[Data excerpts]

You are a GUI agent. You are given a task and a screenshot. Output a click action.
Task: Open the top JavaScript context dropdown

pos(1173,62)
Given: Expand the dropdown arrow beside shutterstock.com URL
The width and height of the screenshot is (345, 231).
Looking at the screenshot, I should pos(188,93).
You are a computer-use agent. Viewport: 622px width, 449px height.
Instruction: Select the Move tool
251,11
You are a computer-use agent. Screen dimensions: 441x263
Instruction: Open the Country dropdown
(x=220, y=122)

[/Data excerpts]
[Data excerpts]

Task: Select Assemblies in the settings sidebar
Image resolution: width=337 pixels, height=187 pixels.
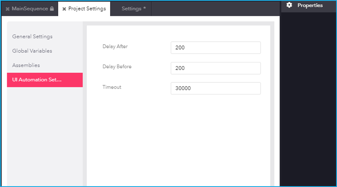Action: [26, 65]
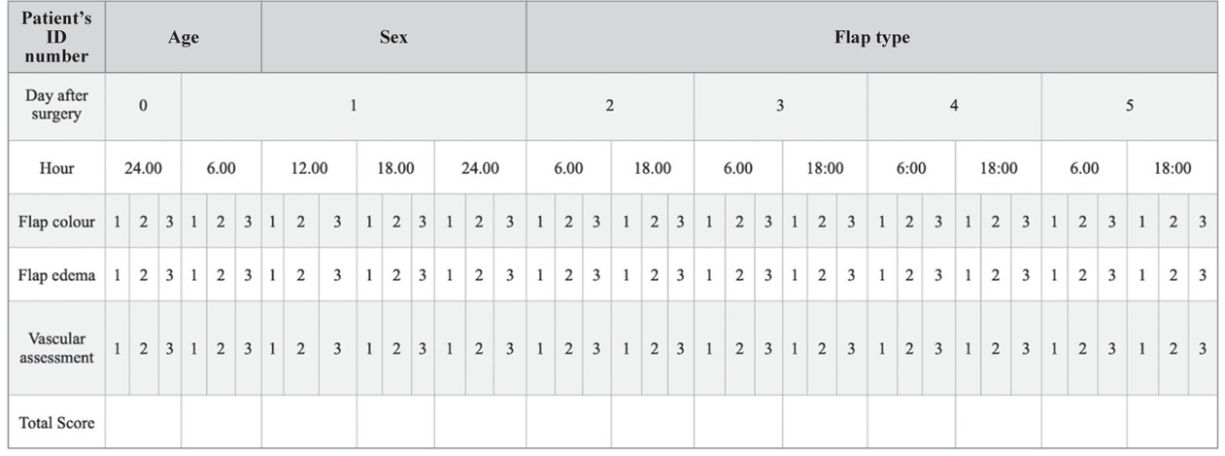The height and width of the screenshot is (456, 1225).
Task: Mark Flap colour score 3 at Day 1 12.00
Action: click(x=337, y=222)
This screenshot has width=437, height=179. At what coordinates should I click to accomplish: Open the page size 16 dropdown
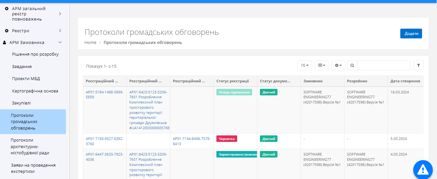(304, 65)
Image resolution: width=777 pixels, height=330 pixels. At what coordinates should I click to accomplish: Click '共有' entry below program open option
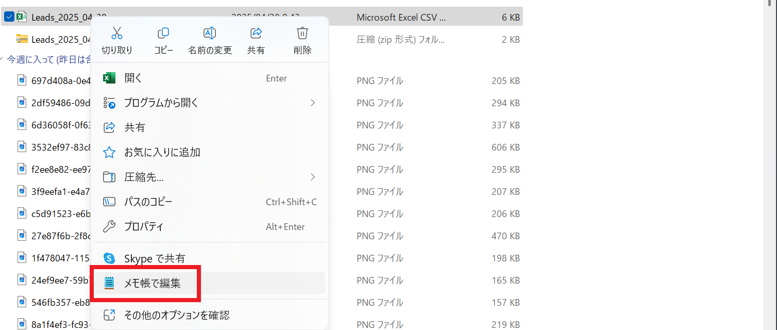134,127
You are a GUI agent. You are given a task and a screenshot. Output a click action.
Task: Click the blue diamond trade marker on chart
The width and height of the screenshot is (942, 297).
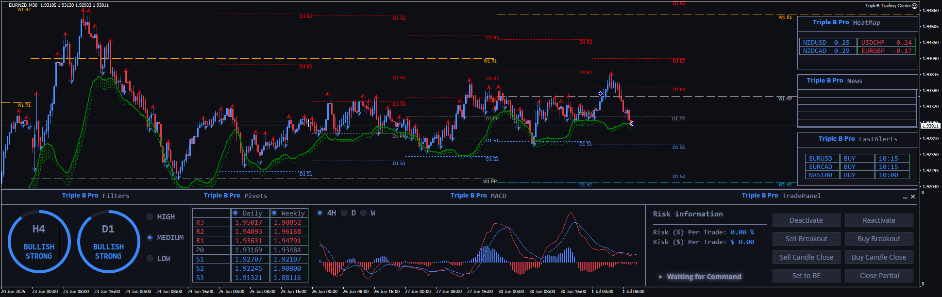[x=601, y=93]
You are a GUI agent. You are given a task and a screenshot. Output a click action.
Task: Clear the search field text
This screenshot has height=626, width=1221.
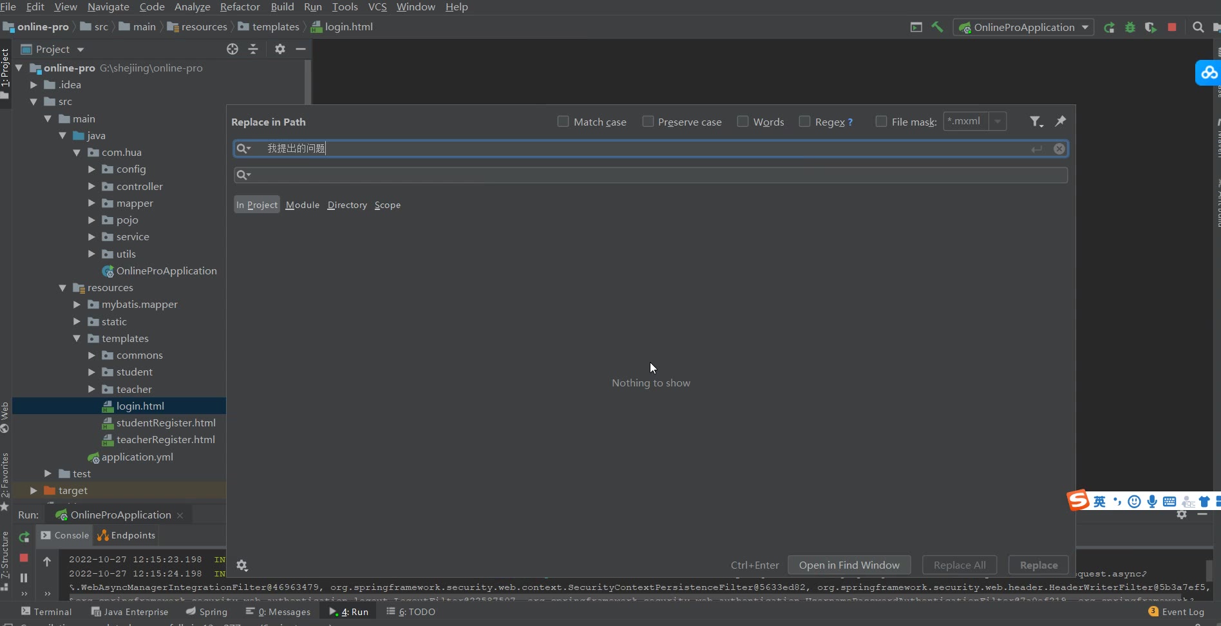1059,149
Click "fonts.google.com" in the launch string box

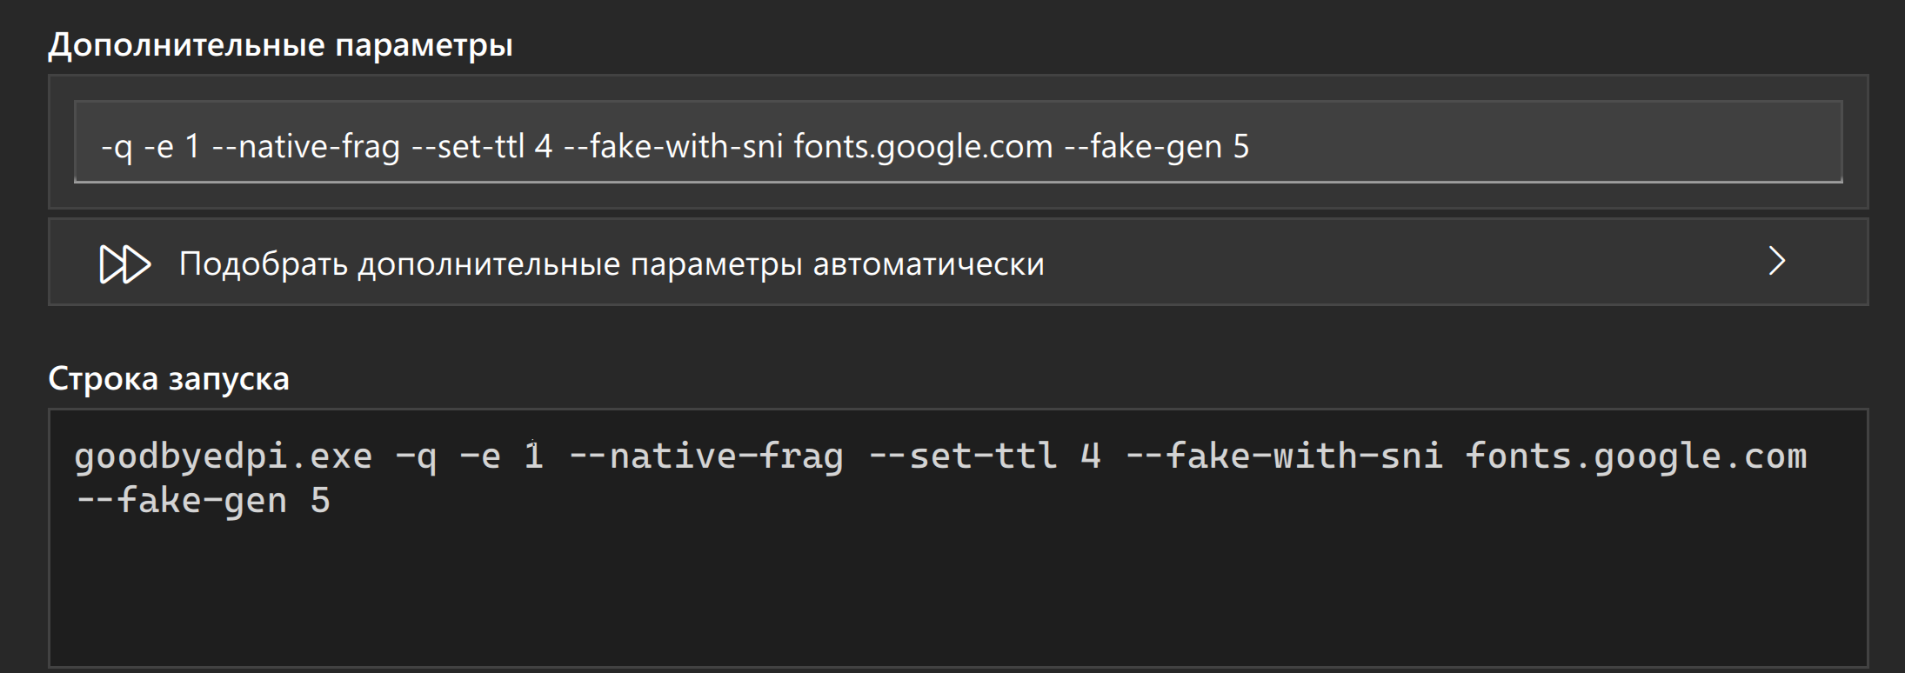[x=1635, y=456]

[/Data excerpts]
[Data excerpts]

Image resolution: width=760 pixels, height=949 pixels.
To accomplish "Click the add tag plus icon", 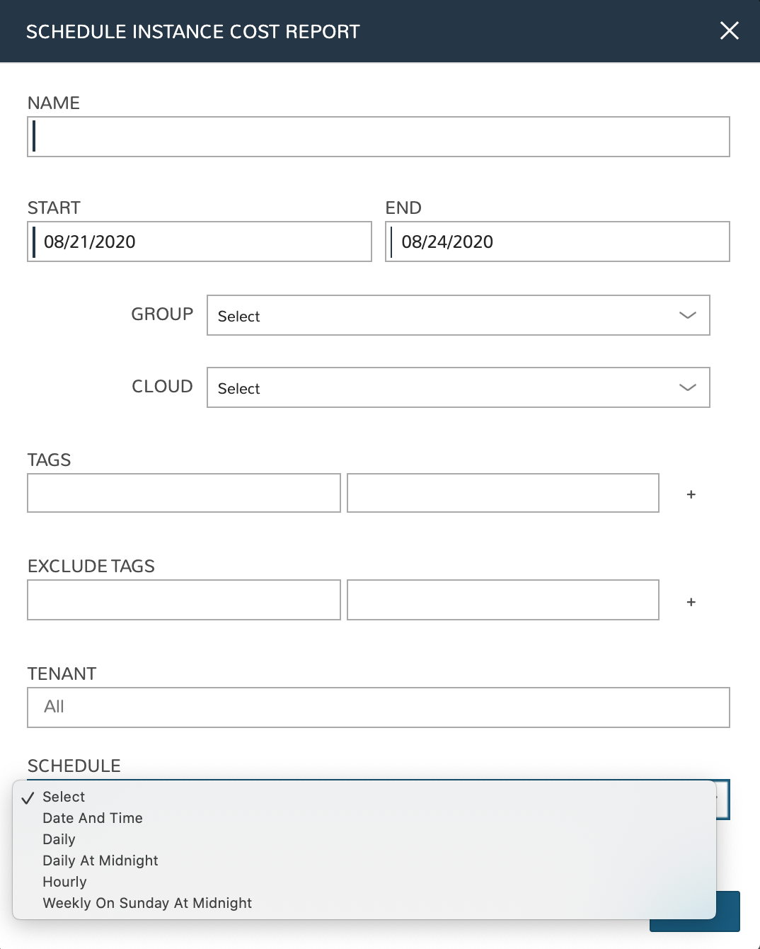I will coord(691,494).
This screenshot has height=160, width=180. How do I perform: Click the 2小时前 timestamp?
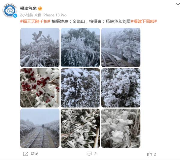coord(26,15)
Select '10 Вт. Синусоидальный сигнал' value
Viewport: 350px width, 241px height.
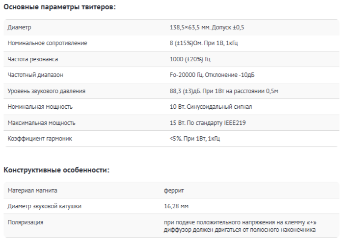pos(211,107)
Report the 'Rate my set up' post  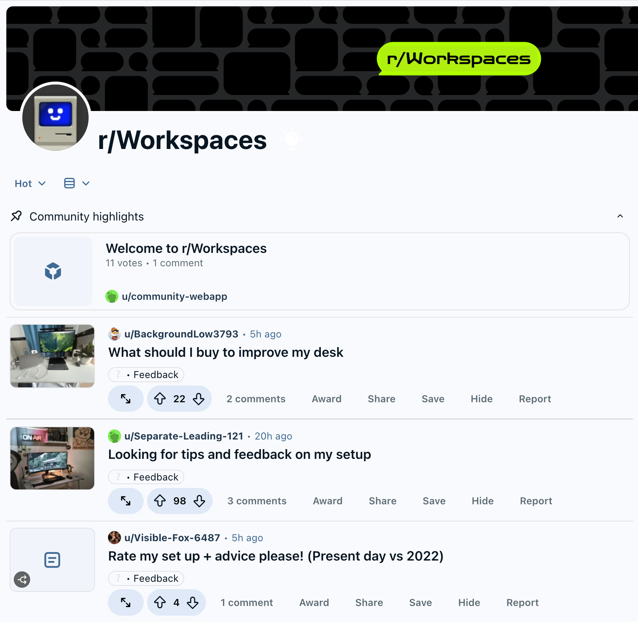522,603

[/Data excerpts]

Exercise directions: Every line with "computer" in it should be copied from the entries above.

Response below:
You are a computer-use agent. Viewport: 622px width, 449px height.
You are a computer-use agent. Screen dimensions: 441x263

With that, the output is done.